ABOUT THIS TASK: Print the records exactly. Miss nothing.
THE RECORDS section start
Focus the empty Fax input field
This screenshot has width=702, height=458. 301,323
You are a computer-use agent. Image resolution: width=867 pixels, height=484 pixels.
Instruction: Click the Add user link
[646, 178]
THE RECORDS section end
ANSWER BELOW:
Focus the empty Fax input field
This screenshot has width=702, height=458. 301,323
You are a computer-use agent. Image resolution: width=867 pixels, height=484 pixels.
Instruction: Click the Add user link
[646, 178]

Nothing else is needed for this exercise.